We may be tall or short. Our eyes may be brown or blue or green. We may have strong or weak emotions. We may find it easier or harder to be happy. But we all feel guilt. Guilt is a universal experience. It does not discriminate between people. It does not select only certain personality types. Everyone experiences it—except possibly a few people without much of a conscience.

We talk of guilt. We talk about it when we consider how much food we ate at a really good meal. We talk about it when we think about doing something we think isn’t quite right. We talk about it when we make a mistake or when we make someone else really angry.

Most of us haven’t learned what to do with guilt since Adam and Eve first experienced it and were driven to invent sewing and hide from their best Friend in the Garden of Eden.

We find guilt confusing because God causes us to feel guilty and also the devil showers guilt on us. Since guilt comes from the Author of Good, we are often confused because it can also come from the captain of evil.

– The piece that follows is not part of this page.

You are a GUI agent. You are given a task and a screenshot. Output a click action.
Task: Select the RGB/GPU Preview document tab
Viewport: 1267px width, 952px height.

Several circumstances lead us to feel guilty. We may feel guilty for being angry at others. Every one of us gets hurt by someone else at some point in our life. We experience injustice from family or friends or at work or in the community or all of them together. Usually we get angry at those that hurt us. Sometimes we hurt them back through screaming, hitting, or attacking their character. Then we feel guilty for hurting them.

God tells us: “Be . . . angry, and sin not” (Ephesians 4:26). God will never give us guilt for anger when He says it is no sin to be angry. But many of us let anger control our words and actions and motives instead of God. God sends us guilt for our discouraging words, our belittling motives, and our destructive actions to ask us to pray for grace from Him to do differently.

We may feel guilt for how much we depend on others for help. We are tempted to believe that accepting the help of others is wrong or harmful. Or we are tempted to freely accept the kindness of others and take advantage of them. Either course is wrong.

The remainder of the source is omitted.